Sensitive imaging biomarkers are urgently needed for screening of high-risk subjects, determine
early disease progression, and assess response to therapies in neurodegenerative disorders.
The atrophy of several brain regions is an established biomarker in AD, which strongly
correlates with AD neuropathology. The accuracy of subfield volumes and cortical thickness
estimated from current MRI methods is limited because of the vulnerability to motion, low
spatial resolution, low contrast between brain sub-structures, and dependence of current
segmentation frameworks on image quality. Short motion-compensated MRI protocols to map
the human brain at high spatial resolution with multiple contrasts, along with accurate and
computationally efficient segmentation algorithms, are urgently needed tor early detection and
management of subjects with neurodegenerative disorders.
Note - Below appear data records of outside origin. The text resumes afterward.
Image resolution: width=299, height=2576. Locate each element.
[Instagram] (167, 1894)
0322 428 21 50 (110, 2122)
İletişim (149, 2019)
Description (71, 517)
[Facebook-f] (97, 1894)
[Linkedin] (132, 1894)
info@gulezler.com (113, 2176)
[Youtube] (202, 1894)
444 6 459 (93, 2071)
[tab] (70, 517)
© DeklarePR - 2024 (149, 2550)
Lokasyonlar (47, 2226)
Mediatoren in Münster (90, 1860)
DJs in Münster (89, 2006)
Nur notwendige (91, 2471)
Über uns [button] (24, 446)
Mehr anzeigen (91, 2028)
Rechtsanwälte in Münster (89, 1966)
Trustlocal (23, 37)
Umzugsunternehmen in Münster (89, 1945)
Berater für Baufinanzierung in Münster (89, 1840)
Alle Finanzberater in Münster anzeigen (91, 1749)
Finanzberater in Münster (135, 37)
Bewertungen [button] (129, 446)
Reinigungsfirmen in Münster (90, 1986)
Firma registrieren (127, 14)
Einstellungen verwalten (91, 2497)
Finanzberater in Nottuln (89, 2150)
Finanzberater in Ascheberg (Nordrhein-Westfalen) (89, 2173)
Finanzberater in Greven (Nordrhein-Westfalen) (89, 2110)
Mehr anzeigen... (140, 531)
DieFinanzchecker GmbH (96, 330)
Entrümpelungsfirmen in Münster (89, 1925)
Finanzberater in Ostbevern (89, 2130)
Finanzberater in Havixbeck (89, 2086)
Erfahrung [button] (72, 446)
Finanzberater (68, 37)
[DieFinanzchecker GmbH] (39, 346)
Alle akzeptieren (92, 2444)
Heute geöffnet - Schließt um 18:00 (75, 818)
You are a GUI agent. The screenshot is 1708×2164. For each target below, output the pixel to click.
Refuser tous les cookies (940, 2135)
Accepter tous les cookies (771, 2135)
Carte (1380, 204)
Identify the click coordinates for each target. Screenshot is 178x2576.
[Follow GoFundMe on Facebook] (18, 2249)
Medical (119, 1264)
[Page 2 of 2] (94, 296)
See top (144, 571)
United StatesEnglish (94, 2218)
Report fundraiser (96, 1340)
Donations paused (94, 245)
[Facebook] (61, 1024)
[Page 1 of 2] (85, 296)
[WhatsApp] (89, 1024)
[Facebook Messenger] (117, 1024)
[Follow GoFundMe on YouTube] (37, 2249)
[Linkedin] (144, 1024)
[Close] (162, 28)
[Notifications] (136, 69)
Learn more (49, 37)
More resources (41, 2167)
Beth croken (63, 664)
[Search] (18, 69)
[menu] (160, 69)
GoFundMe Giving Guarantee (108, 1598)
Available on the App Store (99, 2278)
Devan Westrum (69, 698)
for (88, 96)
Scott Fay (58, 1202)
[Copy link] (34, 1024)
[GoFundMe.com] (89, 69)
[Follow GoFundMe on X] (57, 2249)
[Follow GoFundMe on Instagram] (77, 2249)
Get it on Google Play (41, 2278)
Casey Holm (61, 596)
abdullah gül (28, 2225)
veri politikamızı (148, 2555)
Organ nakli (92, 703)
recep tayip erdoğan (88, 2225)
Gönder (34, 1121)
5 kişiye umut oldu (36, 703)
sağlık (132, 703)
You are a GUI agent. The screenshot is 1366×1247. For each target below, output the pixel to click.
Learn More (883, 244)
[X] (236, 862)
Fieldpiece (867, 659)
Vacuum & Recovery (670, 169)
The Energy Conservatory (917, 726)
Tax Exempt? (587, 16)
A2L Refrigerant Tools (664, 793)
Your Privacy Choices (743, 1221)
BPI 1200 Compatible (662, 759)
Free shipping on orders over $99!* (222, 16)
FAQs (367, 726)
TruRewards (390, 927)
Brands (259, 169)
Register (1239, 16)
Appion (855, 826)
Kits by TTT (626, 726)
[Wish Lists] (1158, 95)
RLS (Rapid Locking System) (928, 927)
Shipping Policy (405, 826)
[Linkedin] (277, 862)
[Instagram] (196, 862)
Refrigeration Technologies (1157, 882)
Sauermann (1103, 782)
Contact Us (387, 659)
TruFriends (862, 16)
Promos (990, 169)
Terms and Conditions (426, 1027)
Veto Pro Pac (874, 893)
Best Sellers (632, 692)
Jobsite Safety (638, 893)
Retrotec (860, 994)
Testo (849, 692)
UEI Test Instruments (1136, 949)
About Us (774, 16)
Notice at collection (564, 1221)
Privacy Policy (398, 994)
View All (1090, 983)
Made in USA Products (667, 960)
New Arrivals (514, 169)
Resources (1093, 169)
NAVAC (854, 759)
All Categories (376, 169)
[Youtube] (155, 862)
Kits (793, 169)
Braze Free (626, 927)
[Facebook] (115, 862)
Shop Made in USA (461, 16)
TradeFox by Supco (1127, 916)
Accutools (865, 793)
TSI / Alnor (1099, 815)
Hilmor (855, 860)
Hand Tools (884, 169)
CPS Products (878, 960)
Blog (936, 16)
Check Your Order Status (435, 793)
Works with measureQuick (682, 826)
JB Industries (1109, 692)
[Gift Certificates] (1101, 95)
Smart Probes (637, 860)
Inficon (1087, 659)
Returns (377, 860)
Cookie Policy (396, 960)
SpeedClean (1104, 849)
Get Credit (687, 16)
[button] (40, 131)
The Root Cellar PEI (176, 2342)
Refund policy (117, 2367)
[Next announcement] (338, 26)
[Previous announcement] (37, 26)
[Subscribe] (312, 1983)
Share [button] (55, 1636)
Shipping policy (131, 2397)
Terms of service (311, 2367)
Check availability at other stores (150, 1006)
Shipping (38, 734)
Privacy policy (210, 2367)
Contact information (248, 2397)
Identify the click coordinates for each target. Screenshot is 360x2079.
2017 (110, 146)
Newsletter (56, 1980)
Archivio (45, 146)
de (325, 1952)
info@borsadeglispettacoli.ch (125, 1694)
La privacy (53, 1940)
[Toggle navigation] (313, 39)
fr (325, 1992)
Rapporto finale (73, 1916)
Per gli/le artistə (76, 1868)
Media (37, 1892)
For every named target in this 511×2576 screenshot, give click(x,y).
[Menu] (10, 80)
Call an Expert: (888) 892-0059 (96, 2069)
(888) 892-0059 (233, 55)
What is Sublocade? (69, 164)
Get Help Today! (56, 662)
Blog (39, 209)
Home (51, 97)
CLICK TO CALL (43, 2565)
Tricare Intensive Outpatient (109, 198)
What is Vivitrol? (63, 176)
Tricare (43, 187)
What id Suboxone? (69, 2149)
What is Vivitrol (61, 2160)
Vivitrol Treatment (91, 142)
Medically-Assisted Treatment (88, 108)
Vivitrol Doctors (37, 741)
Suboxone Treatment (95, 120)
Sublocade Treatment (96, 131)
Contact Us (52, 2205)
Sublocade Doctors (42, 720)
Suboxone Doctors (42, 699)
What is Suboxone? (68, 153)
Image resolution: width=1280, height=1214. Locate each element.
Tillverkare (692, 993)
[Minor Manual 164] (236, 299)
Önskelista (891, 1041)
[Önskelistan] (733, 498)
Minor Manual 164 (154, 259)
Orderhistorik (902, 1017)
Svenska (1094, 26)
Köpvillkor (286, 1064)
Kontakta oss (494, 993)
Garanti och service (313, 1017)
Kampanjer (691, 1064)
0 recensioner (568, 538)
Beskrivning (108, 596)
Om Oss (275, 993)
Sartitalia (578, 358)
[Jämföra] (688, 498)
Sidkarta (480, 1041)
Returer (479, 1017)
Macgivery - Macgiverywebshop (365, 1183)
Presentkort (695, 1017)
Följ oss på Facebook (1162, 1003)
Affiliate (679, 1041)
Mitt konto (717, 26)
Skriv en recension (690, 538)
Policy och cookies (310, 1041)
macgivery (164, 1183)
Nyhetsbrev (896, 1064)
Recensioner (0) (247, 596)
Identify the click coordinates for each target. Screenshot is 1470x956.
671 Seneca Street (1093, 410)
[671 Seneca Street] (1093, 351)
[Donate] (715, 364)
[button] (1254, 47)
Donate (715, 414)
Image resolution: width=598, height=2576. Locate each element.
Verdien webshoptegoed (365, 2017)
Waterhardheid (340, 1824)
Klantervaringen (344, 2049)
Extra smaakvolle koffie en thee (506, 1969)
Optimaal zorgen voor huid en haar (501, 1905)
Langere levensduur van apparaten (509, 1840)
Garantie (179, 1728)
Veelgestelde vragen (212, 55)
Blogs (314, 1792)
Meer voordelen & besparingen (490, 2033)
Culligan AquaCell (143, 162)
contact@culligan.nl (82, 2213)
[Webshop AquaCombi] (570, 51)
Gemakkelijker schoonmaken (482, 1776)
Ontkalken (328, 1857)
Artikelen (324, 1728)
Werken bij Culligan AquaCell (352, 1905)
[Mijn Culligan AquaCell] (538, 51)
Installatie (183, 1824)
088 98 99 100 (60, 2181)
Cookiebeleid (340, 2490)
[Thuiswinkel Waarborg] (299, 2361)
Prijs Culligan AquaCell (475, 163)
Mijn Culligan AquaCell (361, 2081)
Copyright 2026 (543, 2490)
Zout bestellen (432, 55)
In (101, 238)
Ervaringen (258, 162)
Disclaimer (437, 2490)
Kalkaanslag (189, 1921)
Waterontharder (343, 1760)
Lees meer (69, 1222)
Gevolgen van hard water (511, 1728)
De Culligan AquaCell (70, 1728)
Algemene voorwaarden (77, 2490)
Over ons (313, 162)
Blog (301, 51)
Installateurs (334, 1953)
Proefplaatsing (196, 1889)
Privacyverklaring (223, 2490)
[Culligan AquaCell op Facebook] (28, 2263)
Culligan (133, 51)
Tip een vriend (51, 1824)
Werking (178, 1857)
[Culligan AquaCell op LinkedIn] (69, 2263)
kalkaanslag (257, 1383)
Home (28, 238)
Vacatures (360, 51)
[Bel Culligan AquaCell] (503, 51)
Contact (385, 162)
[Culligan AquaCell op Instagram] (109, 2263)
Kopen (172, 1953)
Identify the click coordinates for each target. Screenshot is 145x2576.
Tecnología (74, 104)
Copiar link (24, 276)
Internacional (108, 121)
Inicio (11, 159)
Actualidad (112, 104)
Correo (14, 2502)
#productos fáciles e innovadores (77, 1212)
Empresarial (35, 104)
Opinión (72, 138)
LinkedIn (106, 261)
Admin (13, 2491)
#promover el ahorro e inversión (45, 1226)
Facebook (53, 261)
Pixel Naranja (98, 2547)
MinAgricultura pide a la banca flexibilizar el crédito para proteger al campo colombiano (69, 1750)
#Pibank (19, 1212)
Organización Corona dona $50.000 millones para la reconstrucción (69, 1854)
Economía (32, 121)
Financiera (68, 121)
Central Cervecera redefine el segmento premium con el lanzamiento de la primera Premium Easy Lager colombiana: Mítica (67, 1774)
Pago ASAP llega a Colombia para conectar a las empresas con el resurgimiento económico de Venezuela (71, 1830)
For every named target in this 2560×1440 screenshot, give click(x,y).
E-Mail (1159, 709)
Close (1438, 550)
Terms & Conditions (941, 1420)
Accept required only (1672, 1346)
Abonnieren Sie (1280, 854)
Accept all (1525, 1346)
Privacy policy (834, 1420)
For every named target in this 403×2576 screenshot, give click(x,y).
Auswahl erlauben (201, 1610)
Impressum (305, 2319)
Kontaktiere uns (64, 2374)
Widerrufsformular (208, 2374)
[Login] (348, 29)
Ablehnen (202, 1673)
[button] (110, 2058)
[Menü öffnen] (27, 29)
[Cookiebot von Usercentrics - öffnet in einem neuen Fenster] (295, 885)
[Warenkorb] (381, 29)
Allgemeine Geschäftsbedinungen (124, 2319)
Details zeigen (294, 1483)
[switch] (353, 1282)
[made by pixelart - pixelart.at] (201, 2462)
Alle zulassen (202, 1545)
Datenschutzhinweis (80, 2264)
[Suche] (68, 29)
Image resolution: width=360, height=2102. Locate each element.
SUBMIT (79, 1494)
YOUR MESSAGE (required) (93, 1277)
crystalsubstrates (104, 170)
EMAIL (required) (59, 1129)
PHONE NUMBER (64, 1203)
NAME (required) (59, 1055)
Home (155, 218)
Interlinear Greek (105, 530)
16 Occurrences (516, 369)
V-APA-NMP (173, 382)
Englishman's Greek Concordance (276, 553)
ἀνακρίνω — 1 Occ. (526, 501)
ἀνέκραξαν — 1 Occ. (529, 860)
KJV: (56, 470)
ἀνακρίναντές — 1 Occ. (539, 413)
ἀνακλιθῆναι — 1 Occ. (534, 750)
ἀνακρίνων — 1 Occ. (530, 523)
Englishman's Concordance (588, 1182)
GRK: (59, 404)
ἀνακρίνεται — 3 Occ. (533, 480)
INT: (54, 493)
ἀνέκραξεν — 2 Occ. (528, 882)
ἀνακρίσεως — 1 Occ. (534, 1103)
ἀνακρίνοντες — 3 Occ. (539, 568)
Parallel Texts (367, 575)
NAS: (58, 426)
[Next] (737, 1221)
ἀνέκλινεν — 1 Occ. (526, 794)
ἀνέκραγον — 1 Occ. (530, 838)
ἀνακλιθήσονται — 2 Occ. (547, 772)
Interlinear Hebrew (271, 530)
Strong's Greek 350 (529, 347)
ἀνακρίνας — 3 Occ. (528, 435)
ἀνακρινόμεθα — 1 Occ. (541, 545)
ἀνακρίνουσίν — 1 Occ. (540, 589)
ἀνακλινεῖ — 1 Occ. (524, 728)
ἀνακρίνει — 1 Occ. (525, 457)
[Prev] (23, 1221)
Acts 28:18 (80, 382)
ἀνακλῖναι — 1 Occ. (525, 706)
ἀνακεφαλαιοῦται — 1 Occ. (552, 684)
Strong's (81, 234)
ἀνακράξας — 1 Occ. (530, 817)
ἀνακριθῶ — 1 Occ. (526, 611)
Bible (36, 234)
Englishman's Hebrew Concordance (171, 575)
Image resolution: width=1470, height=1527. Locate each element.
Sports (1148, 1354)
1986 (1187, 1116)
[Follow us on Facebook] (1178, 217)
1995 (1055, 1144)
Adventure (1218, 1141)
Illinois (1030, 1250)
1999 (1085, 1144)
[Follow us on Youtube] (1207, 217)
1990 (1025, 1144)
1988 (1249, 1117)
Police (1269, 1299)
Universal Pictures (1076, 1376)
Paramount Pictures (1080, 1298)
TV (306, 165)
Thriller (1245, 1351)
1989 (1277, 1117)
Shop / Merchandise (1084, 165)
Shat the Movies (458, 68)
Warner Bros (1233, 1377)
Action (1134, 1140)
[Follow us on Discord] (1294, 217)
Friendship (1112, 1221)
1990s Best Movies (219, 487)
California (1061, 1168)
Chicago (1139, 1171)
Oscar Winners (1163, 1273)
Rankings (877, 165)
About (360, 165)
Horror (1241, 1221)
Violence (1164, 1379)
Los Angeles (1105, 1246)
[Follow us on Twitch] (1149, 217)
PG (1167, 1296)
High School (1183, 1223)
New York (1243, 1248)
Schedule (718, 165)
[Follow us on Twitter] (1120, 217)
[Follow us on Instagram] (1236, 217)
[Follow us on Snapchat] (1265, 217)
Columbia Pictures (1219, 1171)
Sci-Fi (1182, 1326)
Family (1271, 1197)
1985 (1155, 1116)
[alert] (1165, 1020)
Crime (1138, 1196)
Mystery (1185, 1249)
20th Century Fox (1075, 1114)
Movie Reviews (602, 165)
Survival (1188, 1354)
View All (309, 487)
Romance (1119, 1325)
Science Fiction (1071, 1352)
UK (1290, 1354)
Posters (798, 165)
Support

We propose to introduce a 15-minute motion-robust 3-D acquisition and reconstruction
scheme to recover whole-brain MRI data with 0.2 mm isotropic resolution with several
different inversion times on 7T, along with segmentation algorithms that are robust to
acceleration. The key difference of this framework from current approaches, which rely on MRI
data 1 mm resolution, is the quite significant increase in spatial resolution to 0.2 mm as well as
the availability of multiple conteasts. This improvement is enabled by innovations in all areas of
the data-processing pipeline, including acquisition, reconstruction, and analysis. These
innovations are facilitated and integrated by the model based deep learning framework
(MoDL); this framework facilitates the joint exploitation the available prior information,
including motion and models for magnetization evolution, with convolutional neural network
blocks that learn anatomical information from exemplar data. The successful completion of this
framework will yield sensitive biomarkers, which will be considerably less expensive than PET
and does not involve radiation exposure. As 7T clinical scanners become more common, this
framework can emerge as a screening tool for high-risk subjects (e.g. APOE, PSEN mutations)
and assess progression in patients with short follow-up duration.